From the line that contains "Task: Open the 封皮 cover page link" to the last line of the data below, transcribe every line exactly. Do not include the pictures.

[Record set — start]

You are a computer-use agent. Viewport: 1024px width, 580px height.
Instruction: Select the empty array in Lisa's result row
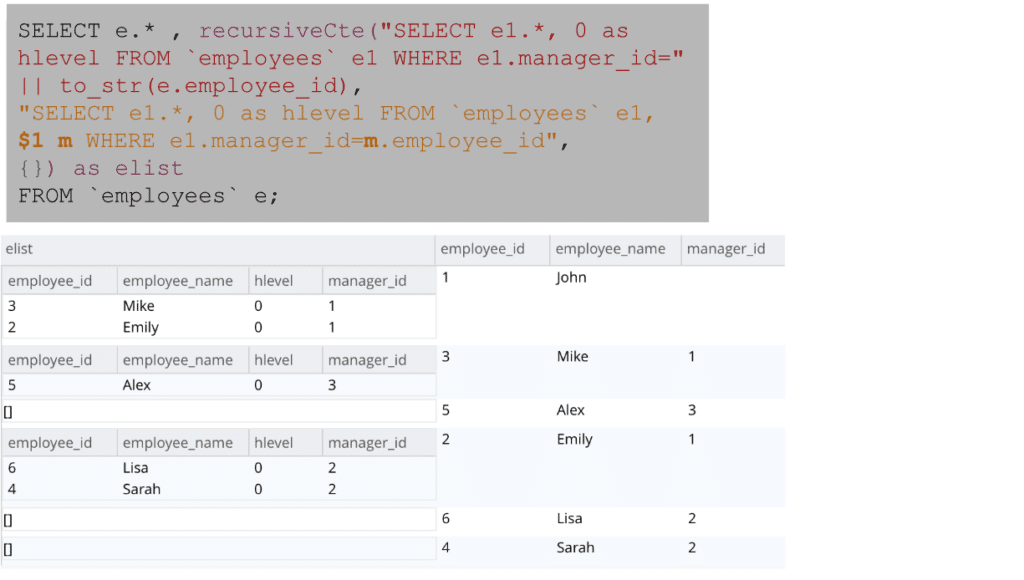(8, 520)
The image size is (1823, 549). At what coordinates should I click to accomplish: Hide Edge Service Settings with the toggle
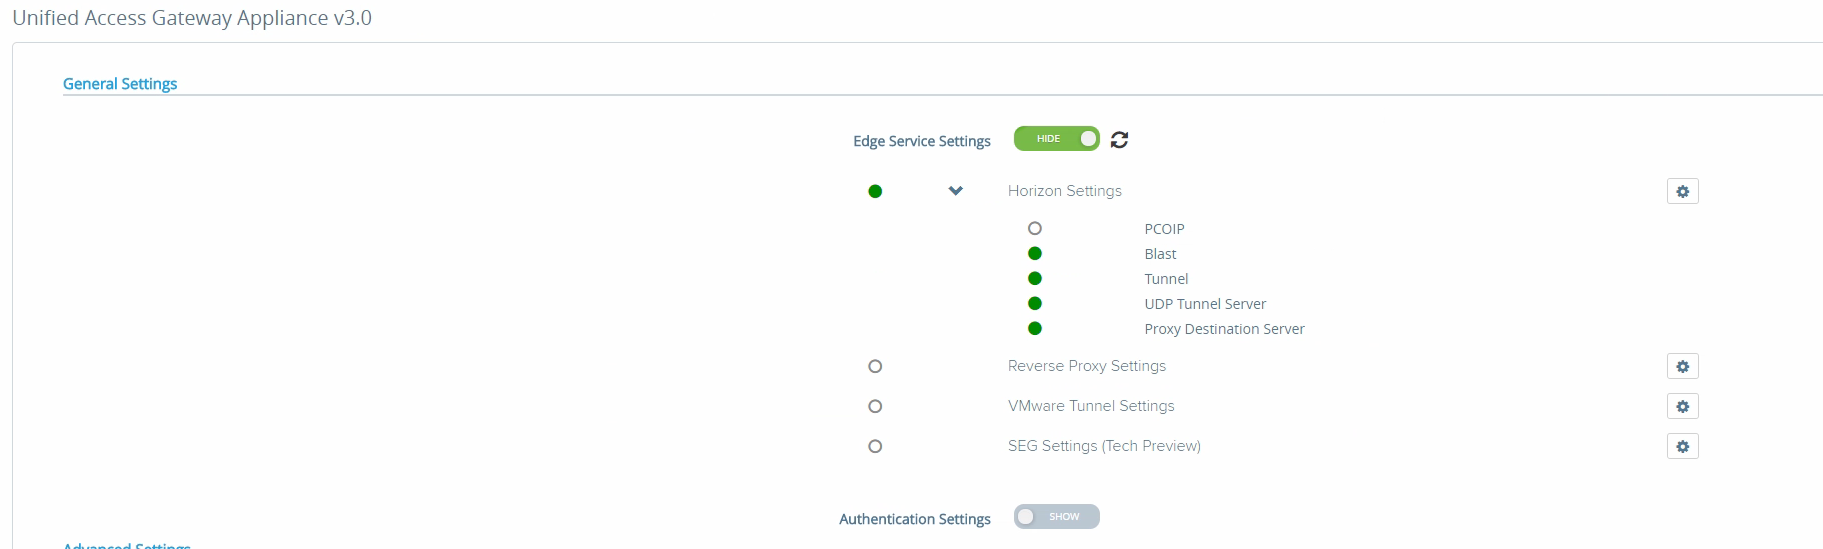tap(1056, 139)
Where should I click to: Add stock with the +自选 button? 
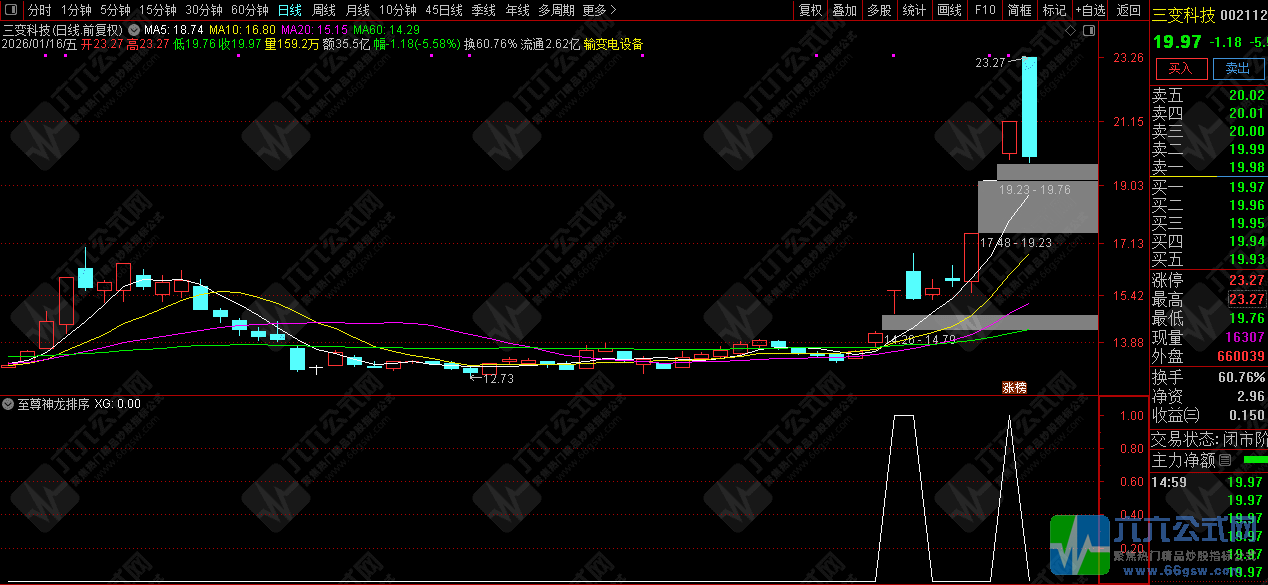(1090, 10)
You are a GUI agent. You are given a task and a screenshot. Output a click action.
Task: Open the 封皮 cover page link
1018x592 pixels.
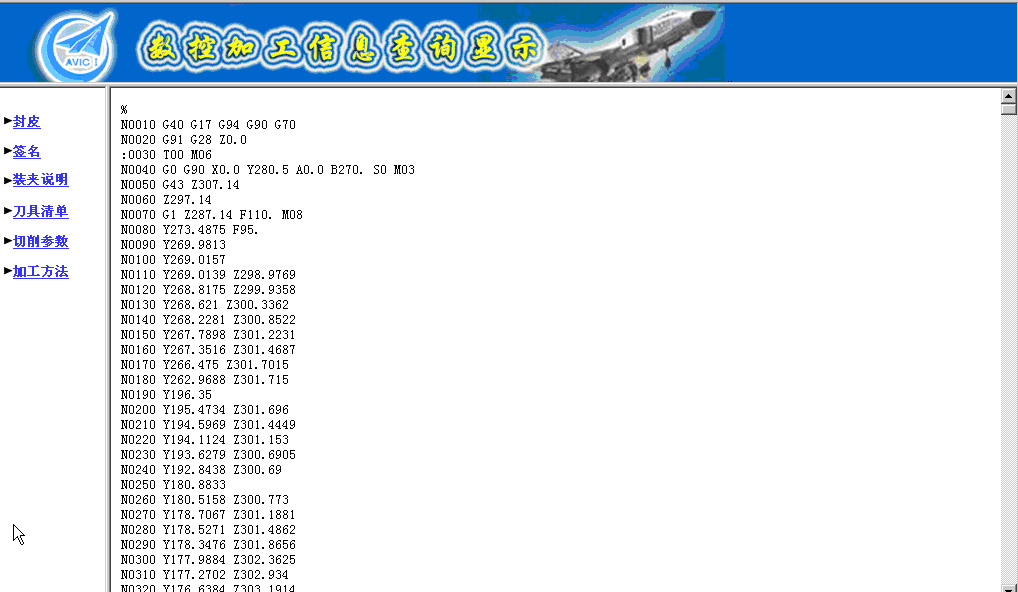tap(27, 122)
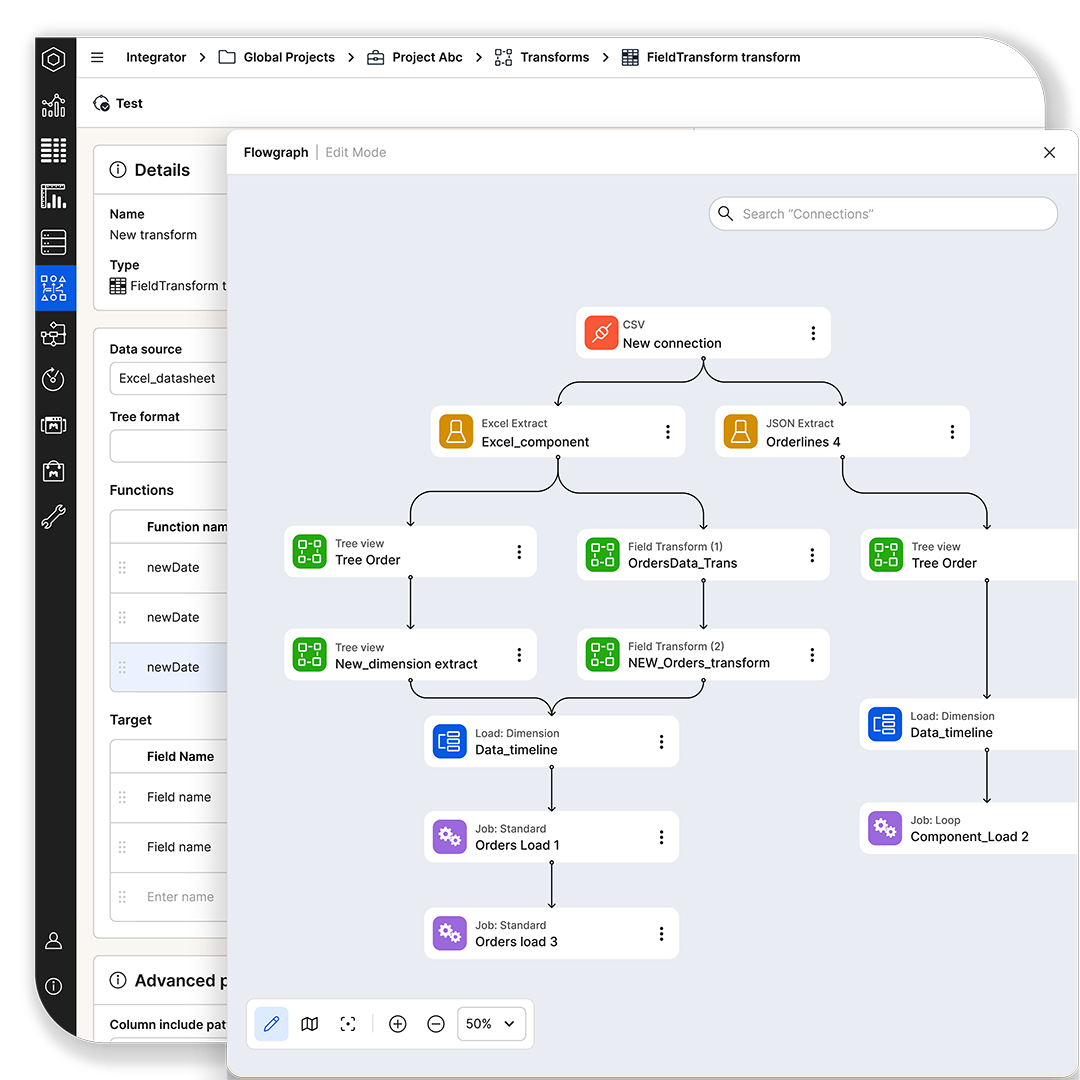The width and height of the screenshot is (1080, 1080).
Task: Open the scheduler clock icon in sidebar
Action: click(x=53, y=379)
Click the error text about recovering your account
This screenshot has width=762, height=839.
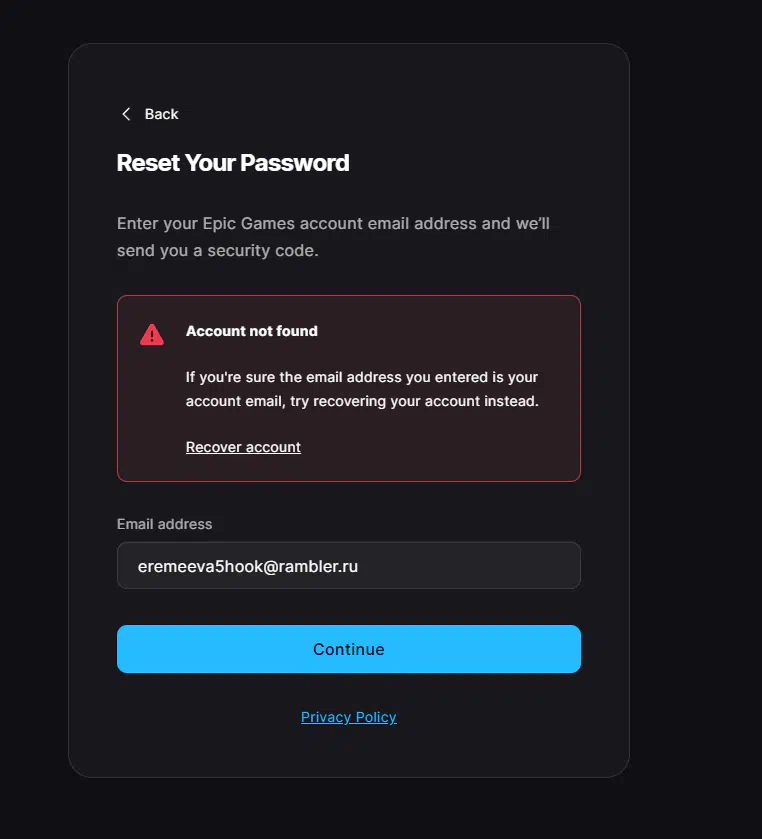[x=362, y=389]

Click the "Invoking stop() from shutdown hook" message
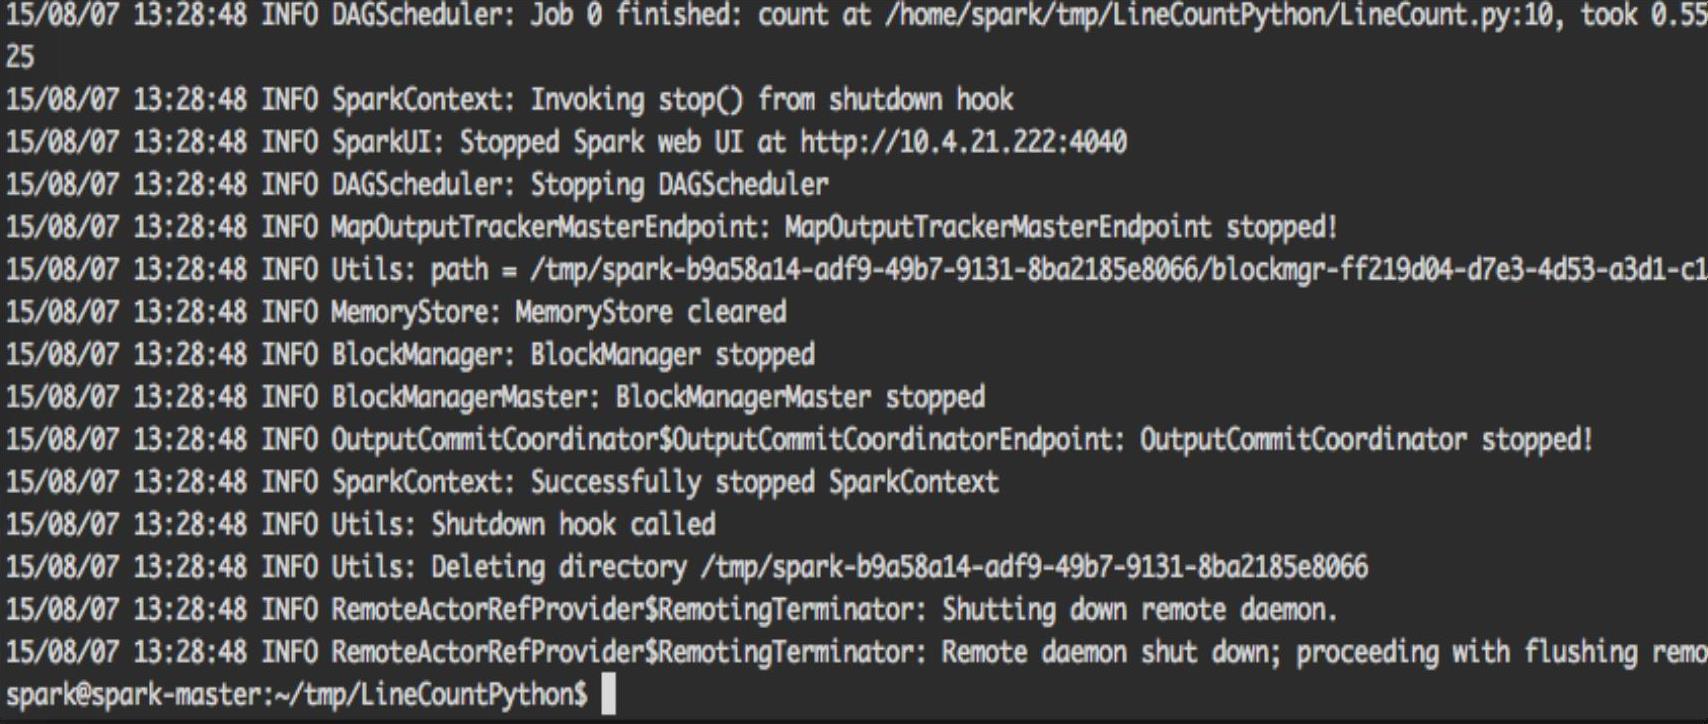[771, 100]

[Record set — finish]

Solution to this problem »
Task: Open the 封皮 cover page link
1018x592 pixels.
tap(27, 122)
The width and height of the screenshot is (1080, 1080).
Task: Open the scheduler clock icon in sidebar
Action: click(x=53, y=379)
Click the error text about recovering your account
This screenshot has width=762, height=839.
[x=362, y=389]

Click the "Invoking stop() from shutdown hook" message
[771, 100]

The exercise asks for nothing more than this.